IMAP servers can have significant imbalances between disk and network IO

July 14, 2022

Here's something that hadn't really occurred to me until I saw it happen: an IMAP server can have a significant imbalance between the levels of disk IO and network IO (network traffic). This imbalance can go in both ways; you can have a lot of read or write IO with low network traffic, and less commonly you can have a lot of network traffic with low disk IO. I think an imbalanced situation is especially likely with disk writes, because of the nature of the IMAP protocol.

IMAP is deliberately a high level protocol; it gives you abstract access to your mailboxes. One of the decisions in the protocol is that it should avoid round-tripping data through the client as much as possible. For example, to copy messages from one IMAP folder to another, your client doesn't download them and then upload them to store them in the new folder; instead, it issues a COPY command that tells the IMAP server 'copy these messages to this folder'. If you're telling the server to copy (or MOVE) a bunch of messages, your network traffic is low but the server's IO traffic is potentially high (if they're big messages). The IMAP protocol is full of commands where the client asks the server to do a lot of work on its behalf.

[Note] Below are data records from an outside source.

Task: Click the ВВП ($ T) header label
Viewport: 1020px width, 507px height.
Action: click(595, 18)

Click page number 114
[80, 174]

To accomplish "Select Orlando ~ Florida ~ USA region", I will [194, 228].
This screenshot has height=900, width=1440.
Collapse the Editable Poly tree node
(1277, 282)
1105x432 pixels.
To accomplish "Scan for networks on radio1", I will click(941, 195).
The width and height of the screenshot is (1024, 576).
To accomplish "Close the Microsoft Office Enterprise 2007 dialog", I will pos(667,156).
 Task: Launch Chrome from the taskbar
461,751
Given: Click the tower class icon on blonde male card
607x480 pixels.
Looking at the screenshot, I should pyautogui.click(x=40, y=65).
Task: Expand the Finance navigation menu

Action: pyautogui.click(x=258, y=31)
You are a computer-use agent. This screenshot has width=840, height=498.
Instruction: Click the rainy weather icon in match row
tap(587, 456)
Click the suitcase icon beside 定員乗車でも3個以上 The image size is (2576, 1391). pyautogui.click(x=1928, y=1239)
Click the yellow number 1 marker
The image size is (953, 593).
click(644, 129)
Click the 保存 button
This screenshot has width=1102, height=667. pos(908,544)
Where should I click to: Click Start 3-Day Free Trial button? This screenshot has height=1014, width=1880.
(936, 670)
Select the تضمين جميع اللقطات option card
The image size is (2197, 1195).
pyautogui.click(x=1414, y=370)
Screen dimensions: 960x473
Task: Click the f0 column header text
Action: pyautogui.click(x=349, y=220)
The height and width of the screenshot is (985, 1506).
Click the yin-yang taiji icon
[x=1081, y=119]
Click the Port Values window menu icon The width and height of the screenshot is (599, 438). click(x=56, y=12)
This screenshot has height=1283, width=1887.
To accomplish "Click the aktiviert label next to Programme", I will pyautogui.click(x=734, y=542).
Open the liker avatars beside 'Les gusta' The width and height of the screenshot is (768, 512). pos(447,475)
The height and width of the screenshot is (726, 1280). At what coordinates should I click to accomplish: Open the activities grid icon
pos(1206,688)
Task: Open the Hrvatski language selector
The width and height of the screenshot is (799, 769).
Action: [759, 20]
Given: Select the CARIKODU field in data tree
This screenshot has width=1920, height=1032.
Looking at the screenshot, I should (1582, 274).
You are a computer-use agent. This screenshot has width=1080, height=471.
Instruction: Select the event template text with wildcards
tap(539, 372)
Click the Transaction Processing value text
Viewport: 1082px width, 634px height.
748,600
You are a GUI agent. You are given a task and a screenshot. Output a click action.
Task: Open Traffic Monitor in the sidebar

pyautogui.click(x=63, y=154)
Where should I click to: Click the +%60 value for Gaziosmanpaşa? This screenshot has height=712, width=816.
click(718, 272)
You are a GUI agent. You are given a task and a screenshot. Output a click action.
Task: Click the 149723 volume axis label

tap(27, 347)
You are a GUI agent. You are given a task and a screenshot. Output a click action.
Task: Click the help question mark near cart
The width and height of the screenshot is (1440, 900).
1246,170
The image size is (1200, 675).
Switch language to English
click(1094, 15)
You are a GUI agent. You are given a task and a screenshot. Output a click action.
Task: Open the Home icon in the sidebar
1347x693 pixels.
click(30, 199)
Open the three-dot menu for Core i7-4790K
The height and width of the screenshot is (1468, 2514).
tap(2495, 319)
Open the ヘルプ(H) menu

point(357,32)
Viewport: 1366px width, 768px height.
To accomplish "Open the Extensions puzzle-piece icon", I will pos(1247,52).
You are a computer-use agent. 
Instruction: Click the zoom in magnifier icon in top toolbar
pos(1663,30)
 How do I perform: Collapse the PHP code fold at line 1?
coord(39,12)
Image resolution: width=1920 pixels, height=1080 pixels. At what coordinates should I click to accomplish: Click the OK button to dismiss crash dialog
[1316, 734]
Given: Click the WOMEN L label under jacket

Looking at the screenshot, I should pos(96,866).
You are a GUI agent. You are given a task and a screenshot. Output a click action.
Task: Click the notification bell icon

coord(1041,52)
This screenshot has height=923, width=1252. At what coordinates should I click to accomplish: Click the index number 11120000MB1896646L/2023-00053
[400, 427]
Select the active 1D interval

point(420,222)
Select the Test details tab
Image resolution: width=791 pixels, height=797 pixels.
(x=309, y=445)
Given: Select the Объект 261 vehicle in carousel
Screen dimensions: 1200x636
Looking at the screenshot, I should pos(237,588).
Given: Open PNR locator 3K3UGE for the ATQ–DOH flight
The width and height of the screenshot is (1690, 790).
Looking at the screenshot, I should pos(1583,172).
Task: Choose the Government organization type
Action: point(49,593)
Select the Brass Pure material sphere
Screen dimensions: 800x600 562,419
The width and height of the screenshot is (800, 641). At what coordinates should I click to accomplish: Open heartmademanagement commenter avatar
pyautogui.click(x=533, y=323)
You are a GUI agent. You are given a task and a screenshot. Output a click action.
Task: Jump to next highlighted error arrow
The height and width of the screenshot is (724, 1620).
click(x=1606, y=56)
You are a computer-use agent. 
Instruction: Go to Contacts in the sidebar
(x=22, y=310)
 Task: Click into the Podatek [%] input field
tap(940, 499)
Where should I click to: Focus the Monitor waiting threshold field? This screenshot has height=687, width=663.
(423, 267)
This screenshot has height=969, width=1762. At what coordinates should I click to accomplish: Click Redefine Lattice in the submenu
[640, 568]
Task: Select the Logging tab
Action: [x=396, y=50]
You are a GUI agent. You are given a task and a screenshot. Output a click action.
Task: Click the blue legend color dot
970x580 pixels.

Often this will result in a lot of server disk IO for relatively little network traffic to and from the client.

One situation an imbalance the other way can happen is if the IMAP server has enough RAM to be holding the data that the client wants in disk cache. Servers can hold gigabytes in disk cache, which will typically vastly exceed the bandwidth of clients, and these days individual messages and MIME parts can be gigantic. There are limits to this, since 10G networking is actually pretty fast compared to other speeds today.

(This is from the server perspective, where you're looking at disk IO versus network bandwidth on the server. The IMAP clients probably mostly don't have 10 G connections.)

On the one hand, this is obvious when I write it out like this. On the other hand, it's not how our NFS fileservers behave. On NFS servers, you have to be doing something unusual for network traffic to not be roughly balanced with disk IO traffic, because the two map pretty directly to each other. This isn't the case on an IMAP server.

(These days our IMAP server is also a NFS fileserver for reasons beyond the scope of this entry, which can make it interesting to try to figure out just what is causing performance problems.)

Written on 14 July 2022.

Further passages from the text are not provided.